Start of Block

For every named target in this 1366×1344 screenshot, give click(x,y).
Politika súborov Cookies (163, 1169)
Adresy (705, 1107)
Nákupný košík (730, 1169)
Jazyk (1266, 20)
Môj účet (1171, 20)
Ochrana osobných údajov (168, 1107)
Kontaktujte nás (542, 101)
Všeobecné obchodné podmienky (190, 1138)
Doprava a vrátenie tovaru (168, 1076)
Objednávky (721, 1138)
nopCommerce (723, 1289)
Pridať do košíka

End of Block

- **Work request**
Give the data again. Keep every line identical.

- **Solution below**
For every named target in this 1366×1344 screenshot, give click(x,y).
Politika súborov Cookies (163, 1169)
Adresy (705, 1107)
Nákupný košík (730, 1169)
Jazyk (1266, 20)
Môj účet (1171, 20)
Ochrana osobných údajov (168, 1107)
Kontaktujte nás (542, 101)
Všeobecné obchodné podmienky (190, 1138)
Doprava a vrátenie tovaru (168, 1076)
Objednávky (721, 1138)
nopCommerce (723, 1289)
Pridať do košíka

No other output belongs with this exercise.